A contrario la « traduction concrète » de ce principe qui fait l’objet de la seconde partie se révèle moins convaincante, où l'auteur, qui se revendique d’Aristide Briand contre Sarkozy, voit dans la laïcité la garantie d’un pluralisme religieux qu’il entend défendre contre celui-ci. Pour cette raison, et parce qu’il reconnaît n’avoir pas lu le Coran, la Bible ou la Torah sous prétexte que « la laïcité se situe au-dessus de tout cela », l’argumentation se cantonne ici à l’anecdotique, rebondissant sur les « on dit », citant à défaut un reportage de France 2 ou une correspondante du Figaro, ne trouvant d’autre alternative au prétendu combat de sa Némésis contre l’intégrisme que de l’étendre à tous les intégrismes. Pour le reste il ne propose guère qu’un « recensement de textes laïques », d’ailleurs déjà accompli, qui témoigne surtout d’une certaine nostalgie et de son désir sincère de vouloir sauver ce qu’il reste des meubles après la désaffection d’un Etat qui se moque désormais du service public, de l’hôpital comme de la charité.
Alors oui, c'est entendu, le principe de laïcité pour être énoncé n’en est pas moins menacé, et avant tout par ce « droit à la différence » instaurant la « différence des droits », par cette « laïcité positive » de Benoît XVI reprise par Nicolas Sarkozy et qui rejoint la discrimination du même nom. Jean Glavany le sait qui, après avoir avoué son ignorance des religions, n'hésite pas à déclarer « on ne combat bien que ce que l’on comprend bien », pour mieux dire l'extrémisme religieux et de droite, voilà l’ennemi, et non celles-ci. Et s’il semble faire preuve d’un certain angélisme en déclarant à l’époque du règne des lobbys et des médias « j’ai toujours pensé que les propos d’un personnage politique et, a fortiori, d’un chef d’Etat, l’engageaient lui et personne d’autre », ses accusations ad hominem se tiennent face au carriérisme et à l’électoralisme de Nicolas Sarkozy mais deviennent caduques, voire dangereuses, au-delà, qui l'amènent à surenchérir et à conclure laconiquement « je préfère la République qui rayonne par ses valeurs à celle qui blâme ».
 
C’est de ce rayonnement dont il est question dans une dernière partie où le ton se fait plus messianique, invoquant la « transcendance », les « hussards noirs », citant enfin Jules Ferry, encore qu’indirectement, mais de façon très révélatrice ( « nous avons promis la neutralité religieuse, nous n’avons pas promis la neutralité philosophique, pas plus que la neutralité politique… » ), mais aussi Kennedy ( « Ne te demande pas, chaque matin, ce que ton pays peut faire pour toi. Demande-toi ce que tu peux faire pour ton pays » ) après avoir proposé un « service civique obligatoire pour tous ». Or c'est dans les mêmes termes qu'en septembre dernier un « serment d’allégeance aux armes » a été défendu par Jean-François Copé, révélant combien les vœux pieux de Jean Glavany concernant les droits, et ses invectives à l’encontre de la droite, sont réduits à néant lorsqu'il rejoint concrètement celle-ci sur la question du devoir, ou défend par un étrange raccourci un traité qui va à l'encontre de tous les principes énoncés ( « D’un point de vue juridique précis et, donc, d’un point de vue politique, et de traité n’était nullement un recul sur la laïcité. Donc, nullement une menace pour l’Etat républicain et laïque. » )

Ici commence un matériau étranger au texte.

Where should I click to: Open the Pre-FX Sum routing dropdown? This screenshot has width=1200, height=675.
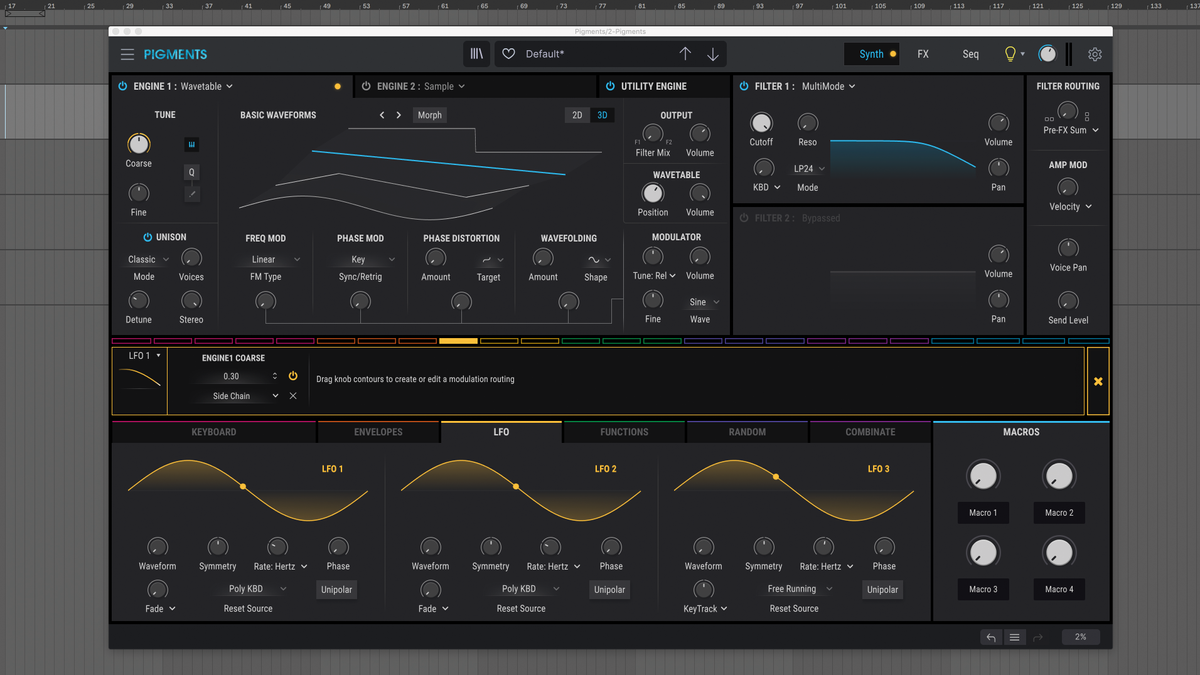pos(1069,130)
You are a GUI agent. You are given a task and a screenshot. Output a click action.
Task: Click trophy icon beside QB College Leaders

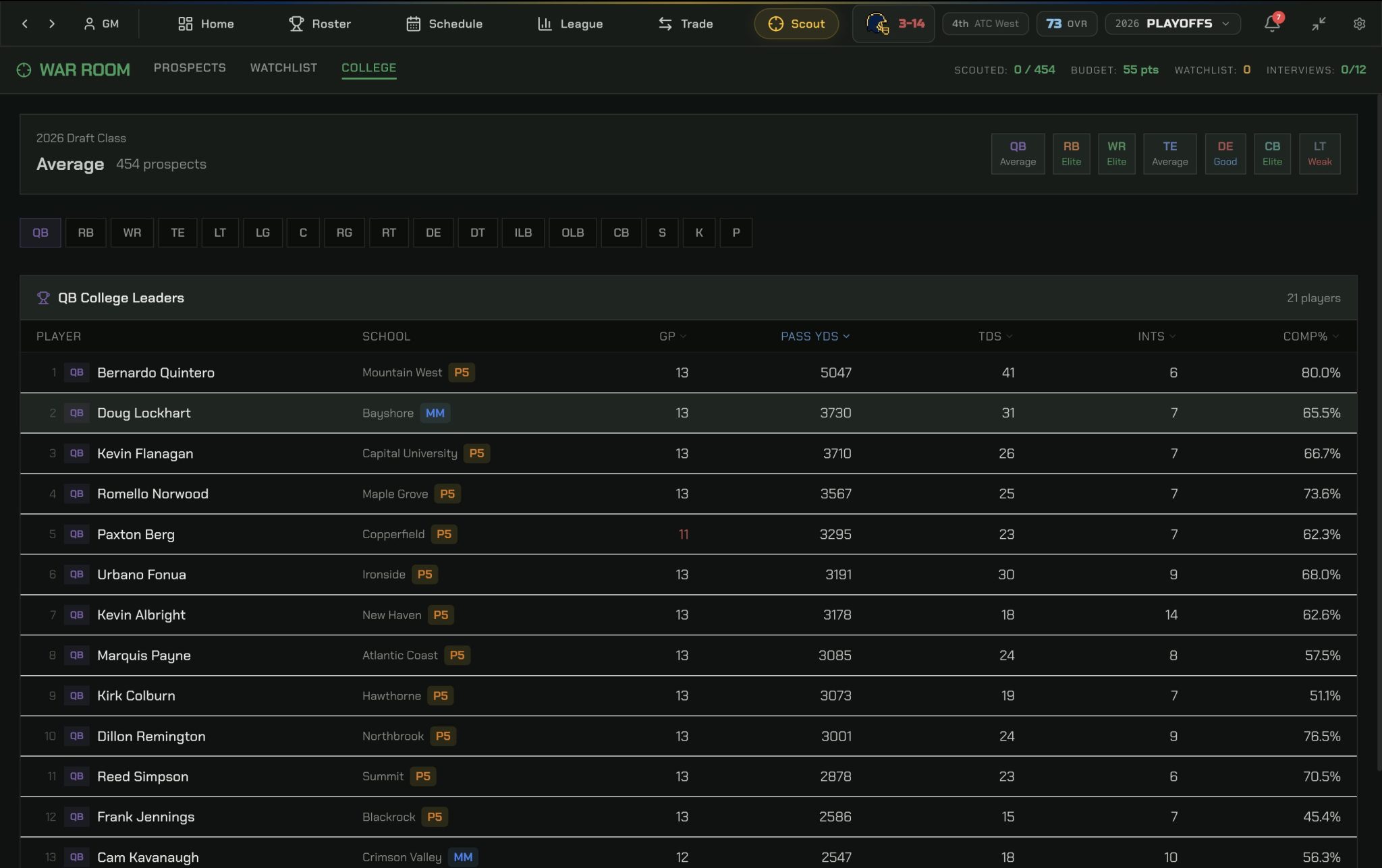(43, 298)
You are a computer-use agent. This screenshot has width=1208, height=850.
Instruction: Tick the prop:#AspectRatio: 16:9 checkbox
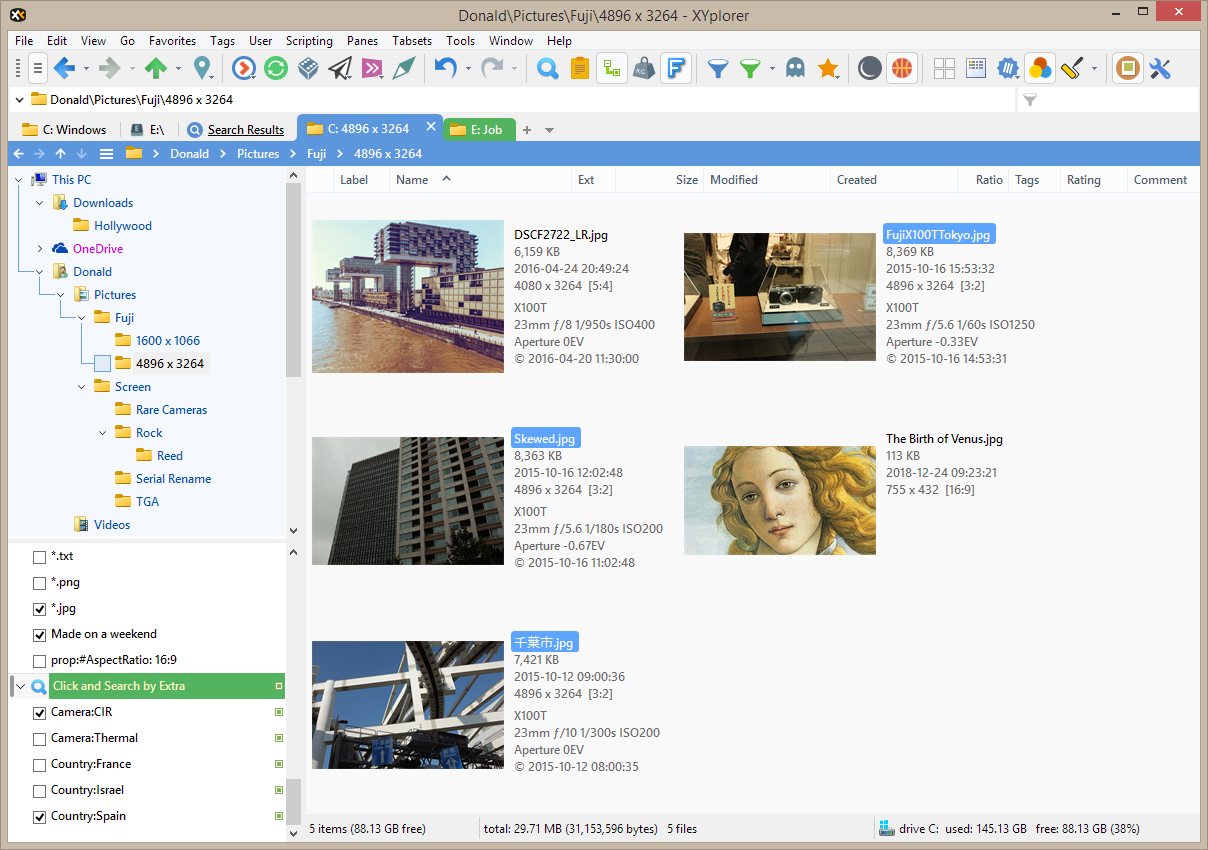pos(40,660)
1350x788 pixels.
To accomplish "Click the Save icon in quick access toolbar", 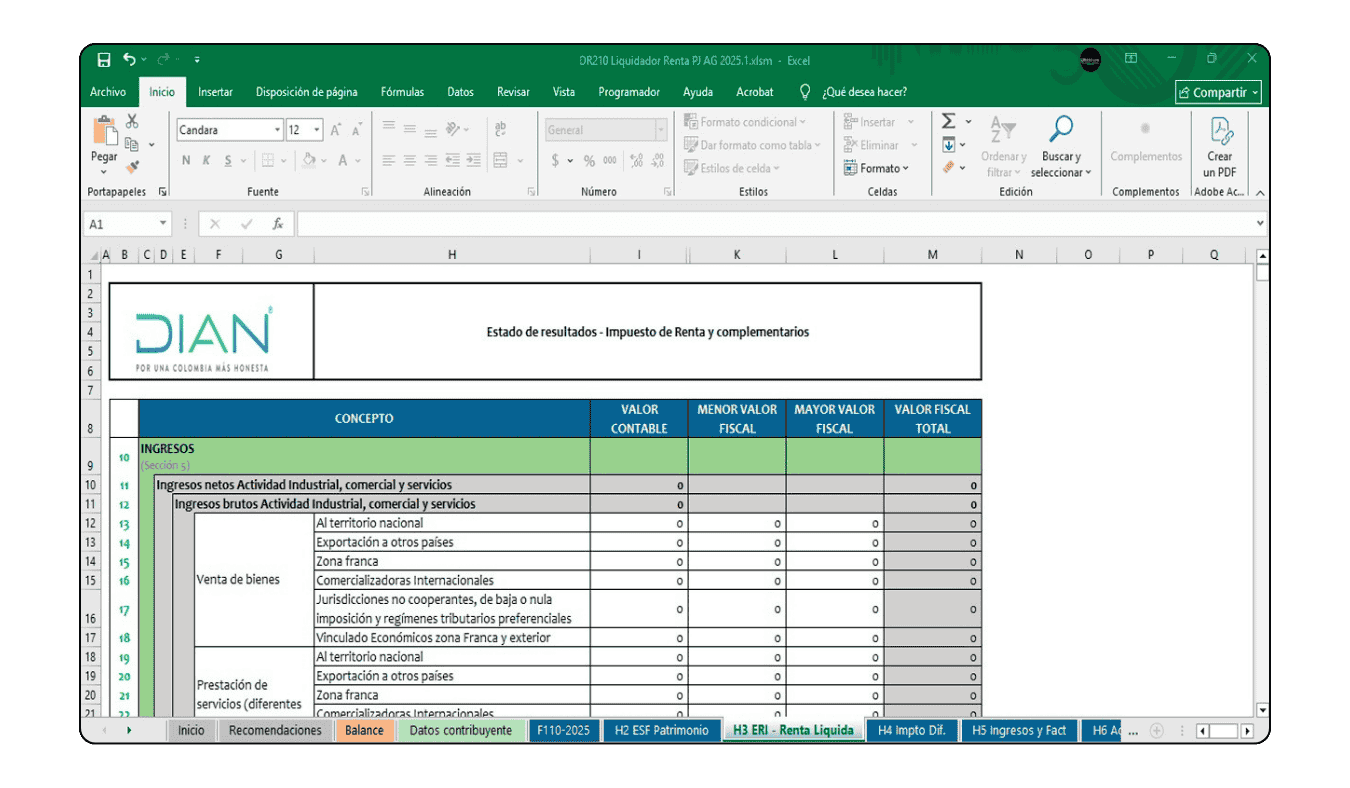I will 102,60.
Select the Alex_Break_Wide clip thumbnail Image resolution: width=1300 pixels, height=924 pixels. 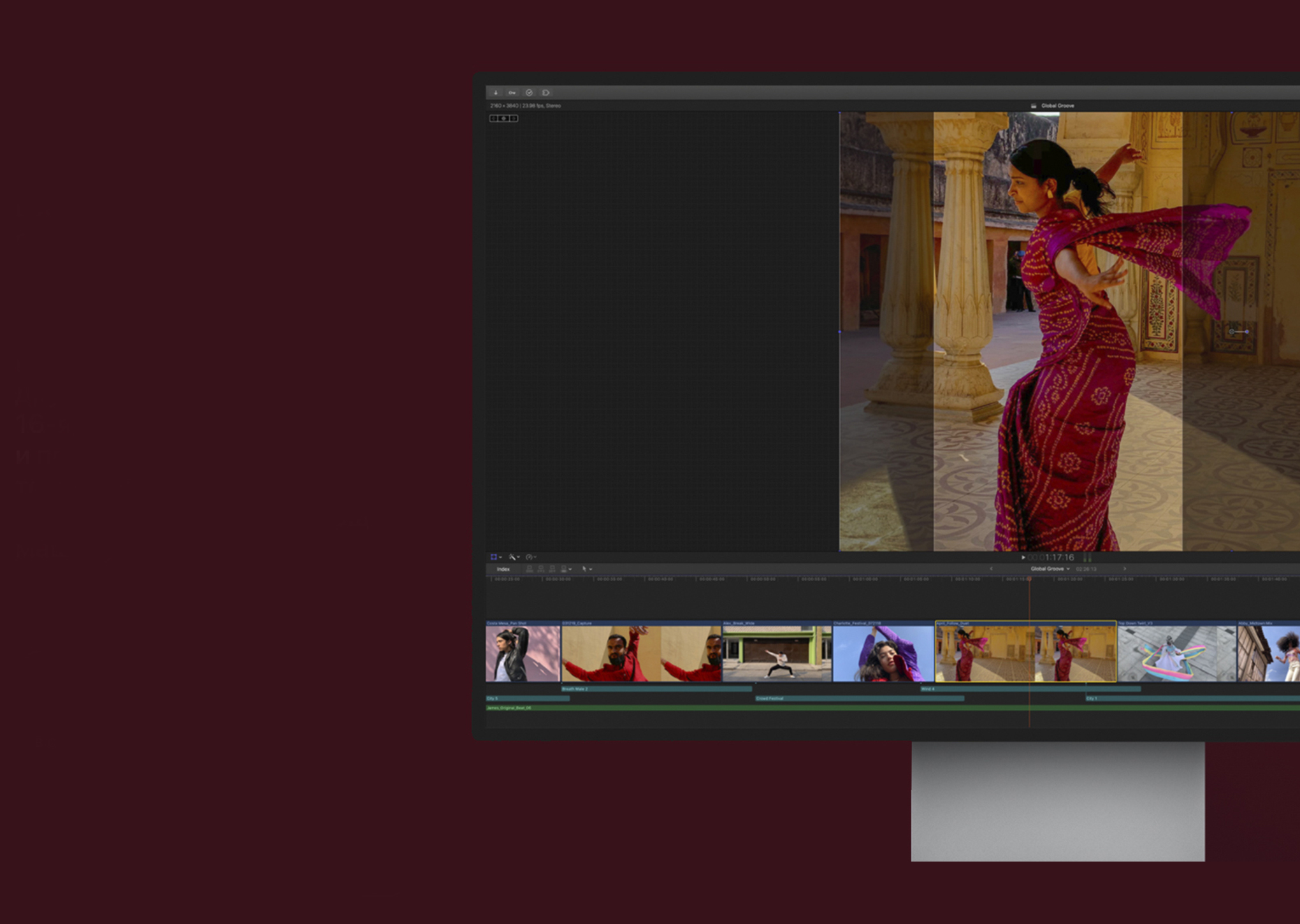point(777,653)
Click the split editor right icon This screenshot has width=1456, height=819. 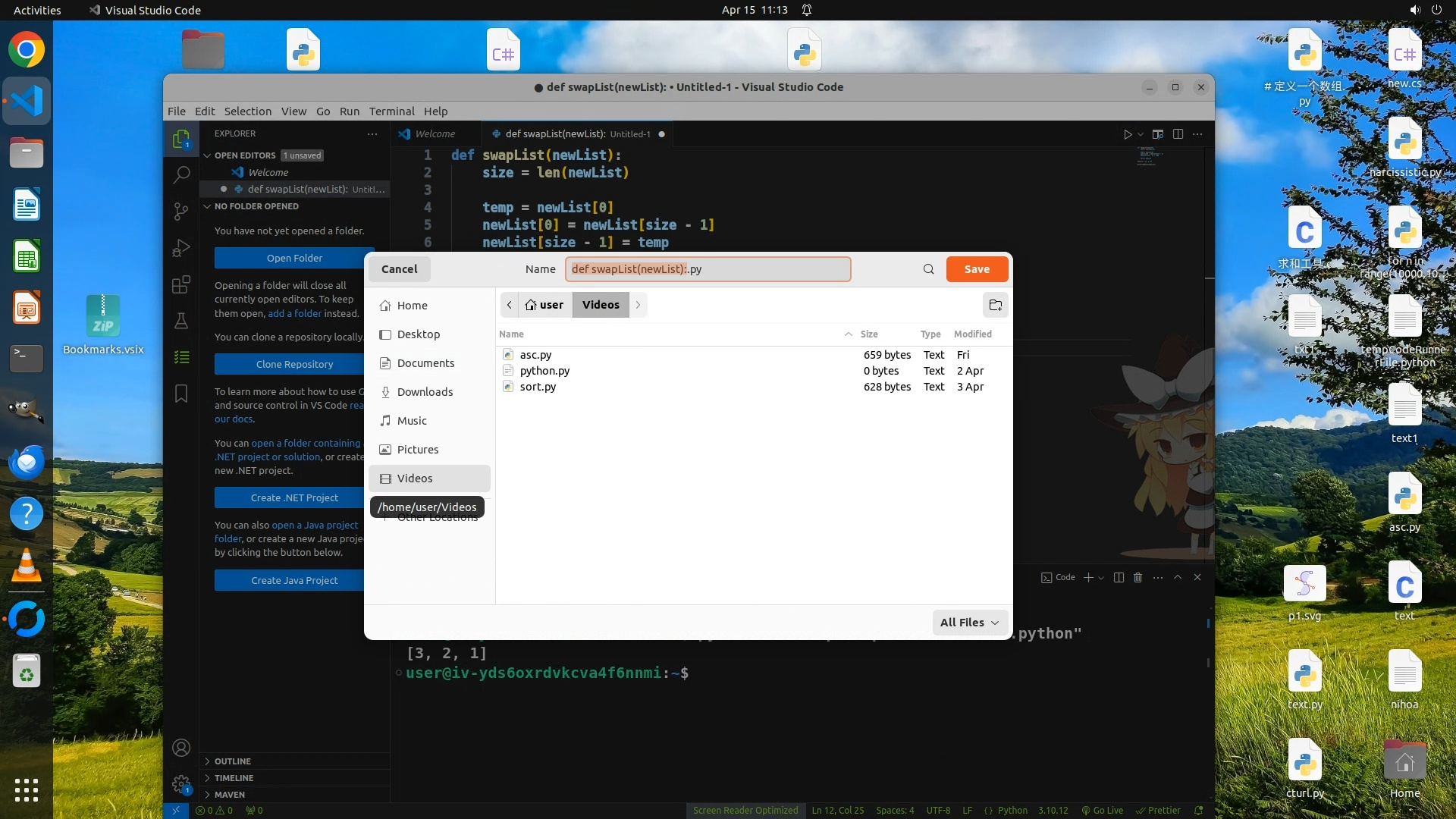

Ainsi, du fait même de son engagement politique, Jean Glavany ne parvient pas à mon sens à concrétiser son essai, se contentant d'un long manifeste où l'objet, instrumentalisé, est appréhendé à la manière de cet éléphant de la parabole bouddhiste, que l'aveugle identifie dans son entier à la seule partie qu'il parvient à tâter. Il n'est d'ailleurs pas anodin de trouver en exergue de l'ouvrage une citation d'Ernest Renan, auteur de « Qu’est-ce qu'une nation ? », texte précis et incontournable des études d’histoire et des concours de la fonction publique, et dans le même temps de prises de positions contradictoires et controversées dans le domaine de la religion. Reste que s’il apporte peu ou proue au canon des ouvrages portant sur le sujet, La laïcité, un combat pour la paix, ajoute surtout à l'arsenal des thèmes de campagne de candidats qui, en première ligne, n'ont pas tardé à s'en emparer, à commencer par François Hollande qui a proposé de constitutionnaliser la loi de 1905 pour contrer les attaques incessantes de la droite.

lundi 7 mai 2012

Le Dragon du Roi, Una McCormack

« Prenez garde à ce que vous souhaitez » : voici un conseil avisé qui, contrairement aux apparences, fait appel bien plus à la vigilance qu’à la volonté, surtout lorsque celle-ci est le jouet d’influences nombreuses et sournoises, et le désir celui d'une réalité plus insidieuse encore. 

Après La Chasse au Mirage nos héros se retrouvent de nouveau embarqués dans une histoire d’illusion, de faux-semblants, où l’on ne saurait distinguer les bons des méchants, où la vérité dépasse l’entendement et où, endormis par les belles paroles d’un conteur ils apprendront à leurs dépends que « tout ce qui est d’or ne brille pas », et inversement.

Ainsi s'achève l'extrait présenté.